Seven years ago blockchains were invented as part of Bitcoin. For year one, almost no one knew the project existed. In year two, people learned how to make use of the currency. During year three, people started using a different blockchain, Namecoin, to hold domain name information in a system which was academically interesting but not widely used. Since then people have started trying to hold all kinds of things in blockchains: deeds, contracts, and all sorts of documents. On the outside, it sounds sensible: a censor-proof fully distributed persistent data storage system.

An Organization Finds a Fun Power Tool

Last week DARPA, the U.S. Defense Department’s Advanced Research Projects Agency, put out a request for prototypes for a secure messaging platform. Potential participants are tasked with creation of a platform which uses “a decentralized messaging backbone to allow anyone anywhere the ability to send a secure message or conduct other transactions across multiple channels traceable in a decentralized ledger.” In particular, they want a blockchain. It’s rare that DARPA demonstrates much misunderstanding of new technology but this RFP makes it clear that DARPA has jumped on the “Just use a blockchain!” bandwagon without regard to their huge downsides. DARPA has found a nail gun and by God, it wants to use it.

The problem is that blockchains are bad at storing data. They aren’t even intended to be a data storage system- they’re a consensus mechanism and that’s it. A consensus mechanism is a way for a bunch of entities who don’t trust each other to come to a consensus about the order of events. An event may be the transfer of money or the creation of a document. Everything else that DARPA wants, blockchains cannot do. They want a system where “Regulators with access to the ledger [can] read the correspondence and thus easily verify that a transaction didn’t violate Federal Acquisition Regulations,” despite the fact that blockchains will not help with access control nor will they help to guarantee transparency. If officials and contractors don’t want a contract to be stored where regulators will review it, blockchains will not help.

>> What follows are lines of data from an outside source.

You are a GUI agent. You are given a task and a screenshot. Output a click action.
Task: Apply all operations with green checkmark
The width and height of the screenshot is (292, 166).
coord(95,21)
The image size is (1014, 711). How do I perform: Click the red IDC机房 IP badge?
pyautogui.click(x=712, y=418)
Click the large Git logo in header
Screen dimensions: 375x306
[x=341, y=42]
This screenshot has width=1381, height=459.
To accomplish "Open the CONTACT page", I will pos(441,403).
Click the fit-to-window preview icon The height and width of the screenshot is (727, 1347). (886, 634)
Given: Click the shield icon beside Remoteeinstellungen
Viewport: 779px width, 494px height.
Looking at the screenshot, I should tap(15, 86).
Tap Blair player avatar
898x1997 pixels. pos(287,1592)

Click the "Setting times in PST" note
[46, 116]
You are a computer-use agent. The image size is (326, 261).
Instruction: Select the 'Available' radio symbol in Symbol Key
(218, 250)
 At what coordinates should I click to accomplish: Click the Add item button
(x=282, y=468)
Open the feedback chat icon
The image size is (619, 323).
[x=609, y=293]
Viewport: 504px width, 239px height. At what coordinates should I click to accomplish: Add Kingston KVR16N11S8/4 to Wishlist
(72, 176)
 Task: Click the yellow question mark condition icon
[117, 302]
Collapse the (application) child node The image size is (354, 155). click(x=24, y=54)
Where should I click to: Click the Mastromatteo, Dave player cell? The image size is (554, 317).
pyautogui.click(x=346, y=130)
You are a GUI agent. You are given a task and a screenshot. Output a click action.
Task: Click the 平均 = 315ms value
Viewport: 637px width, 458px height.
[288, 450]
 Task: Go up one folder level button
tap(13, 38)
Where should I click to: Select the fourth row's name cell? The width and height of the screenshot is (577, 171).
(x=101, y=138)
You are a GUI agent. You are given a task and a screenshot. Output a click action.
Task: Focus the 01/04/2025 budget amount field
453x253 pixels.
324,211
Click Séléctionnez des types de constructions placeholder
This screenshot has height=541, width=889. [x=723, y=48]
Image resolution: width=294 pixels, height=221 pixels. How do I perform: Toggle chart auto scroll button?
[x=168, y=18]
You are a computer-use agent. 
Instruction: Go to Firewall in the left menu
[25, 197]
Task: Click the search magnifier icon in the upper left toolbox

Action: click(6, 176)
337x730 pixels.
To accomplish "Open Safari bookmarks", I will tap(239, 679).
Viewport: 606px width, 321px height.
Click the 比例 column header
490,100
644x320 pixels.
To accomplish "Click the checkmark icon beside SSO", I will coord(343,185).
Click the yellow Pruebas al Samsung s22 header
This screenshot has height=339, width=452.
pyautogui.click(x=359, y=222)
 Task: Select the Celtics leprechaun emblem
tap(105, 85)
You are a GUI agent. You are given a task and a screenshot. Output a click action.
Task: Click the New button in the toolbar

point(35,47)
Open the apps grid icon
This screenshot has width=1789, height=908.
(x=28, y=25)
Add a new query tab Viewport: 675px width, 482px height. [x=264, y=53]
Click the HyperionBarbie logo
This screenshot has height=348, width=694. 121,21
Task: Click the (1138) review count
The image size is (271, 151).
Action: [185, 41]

DARPA wants a system to work such that “Troops on the ground in denied communications environments would have a way to securely communicate back to HQ,” despite the fact that blockchains by themselves aren’t encrypted and do nothing to help you if you have no way to communicate already. Encryption and the other features DARPA wants could certainly be layered on top but then the blockchain only serves one purpose: decentralization. According to the document, decentralization comes with two benefits: security and cost.

Two problems: Blockchains don’t secure data and they are very expensive.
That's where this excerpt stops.